» Written problem
Substitute "window" for "document" in the rows from the line with "Where should I" up to and including the line with "click(90, 120)", and write those lines out again with nothing else changed. Leave the pictures out of your answer.

» Given records
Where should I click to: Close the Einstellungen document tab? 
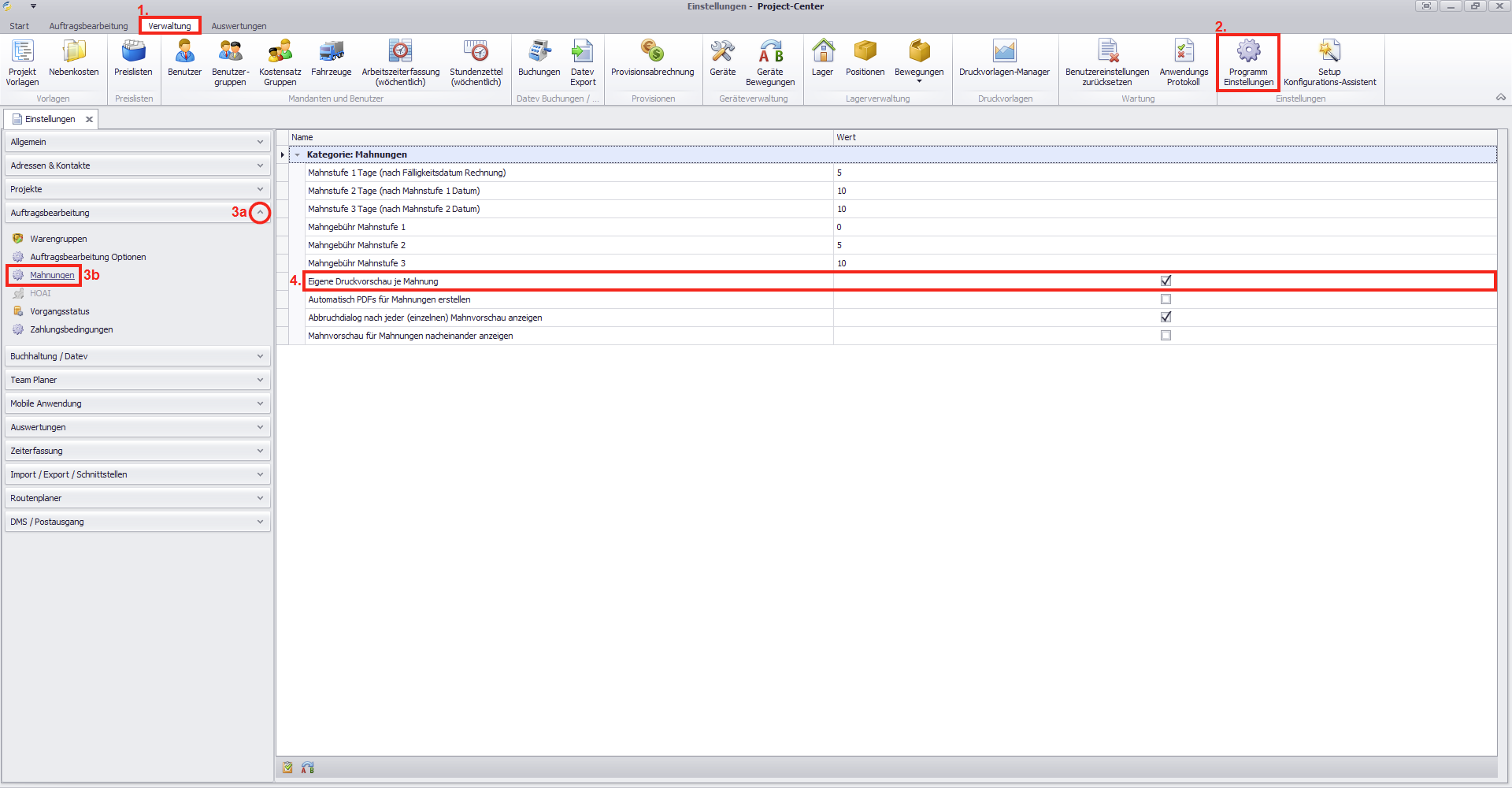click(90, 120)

--

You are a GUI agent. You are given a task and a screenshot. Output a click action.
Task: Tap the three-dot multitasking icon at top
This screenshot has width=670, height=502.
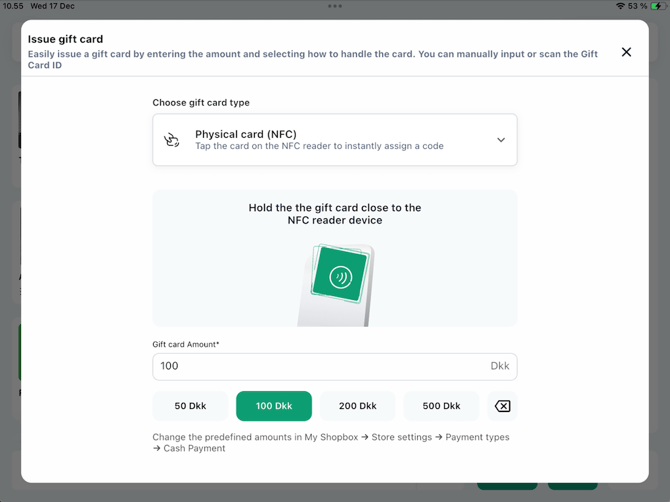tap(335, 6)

» Worked solution
Where should I click to: Close the Einstellungen window tab? 
click(90, 120)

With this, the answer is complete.